Sergiusz Niczyporuk nie pamięta zbrodni dokonanych przez oddział Romualda Rajsa ps. Bury, kapitana 3 Brygady Wileńskiej NZW. W 1946 roku nie było go jeszcze na świecie. Ale tragedię tę przeżył jego ojciec i dwie siostry przyrodnie. W domu, który podpalili partyzanci zginęła pierwsza żona ojca oraz trzech jej synów. Kobieta była w ciąży, ale swym ciałem starała się ochronić dzieci. Niedługo po tej tragedii zmarł czwarty z synów.

- Ojciec został sam z dwiema córkami - wspomina Sergiusz Niczyporuk. - Ożenił się ponownie z kobietą , która też miała dziecko. I z tego związku urodziłem się ja.

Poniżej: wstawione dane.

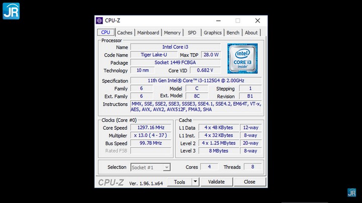Minimize the CPU-Z window

click(x=219, y=21)
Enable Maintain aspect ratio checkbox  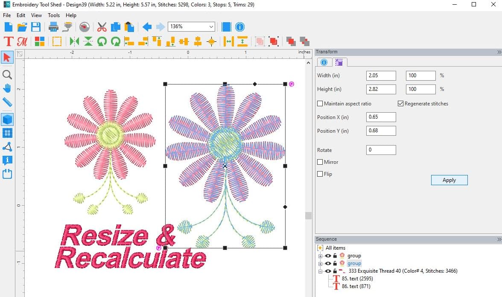click(320, 104)
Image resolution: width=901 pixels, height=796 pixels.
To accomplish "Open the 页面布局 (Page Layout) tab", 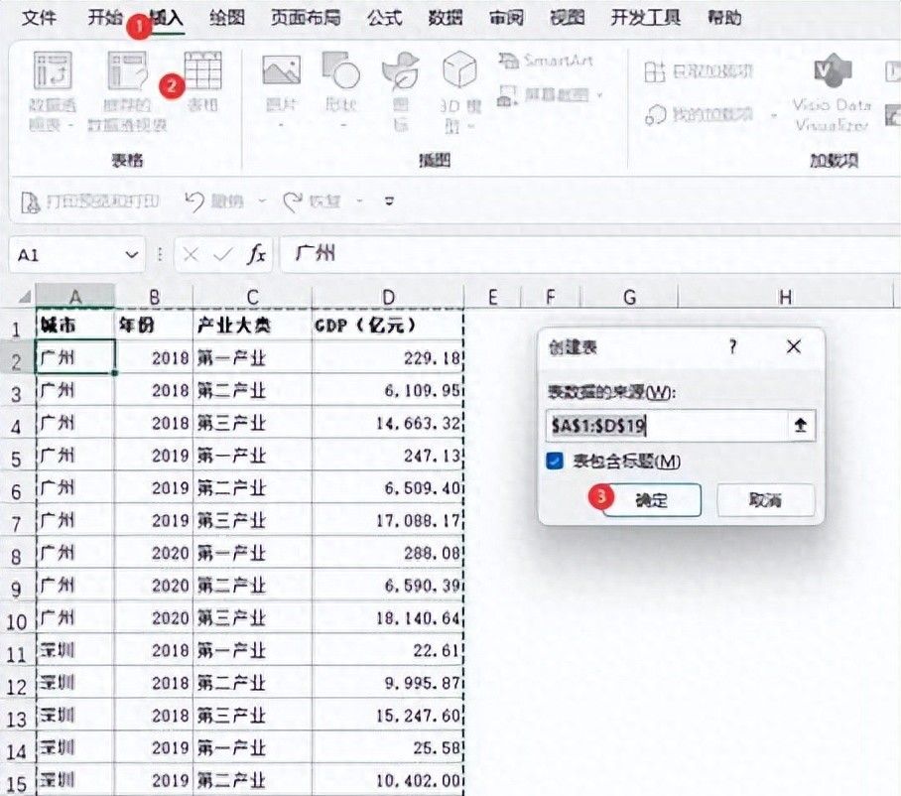I will click(x=304, y=18).
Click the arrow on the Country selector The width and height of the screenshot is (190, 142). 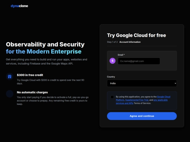(175, 83)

Jego życiu, tak jak życiu wielu prawosławnych mieszkańców tych terenów przez wiele lat towarzyszyło widmo zbrodni popełnionych przez Burego. Wielu z nich do dziś boi się mówić o tych wydarzeniach.

Ale nie tylko to było powodem, iż Niczyporuk stał się głównym bohaterem najnowszego filmu Jerzego Kaliny i reportażu Jarosława Iwaniuka pt. „Siaroża”. Obraz ten przedstawia bowiem dalsze losy pan Sergiusza.

Był w partii i Solidarności

Jako wchodzący w dorosłe życie młody człowiek dobrowolnie i, jak przyznaje, z przekonaniem zapisał się do partii komunistycznej PZPR.

- Po prostu wierzyłem w jej ideały - tłumaczy.

Po jakimś czasie został nawet sekretarzem organizacji partyjnej PGR-u. Ale „komunistyczny” model gospodarowania nie godził się z jego wzorcem dobrego gospodarza jaki wyniósł z domu.

- Kiedy zorientowałem się, że komuna opiera się jedynie na kłamstwie i obłudzie rzuciłem partyjną legitymację - opowiada.

Były to lata 70. nikt wówczas nie myślał o upadku komuny. A Niczyporuk nie chciał nawet słuchać o tym, że dostanie talon na samochód, jeśli będzie lojalnym i posłusznym członkiem partii.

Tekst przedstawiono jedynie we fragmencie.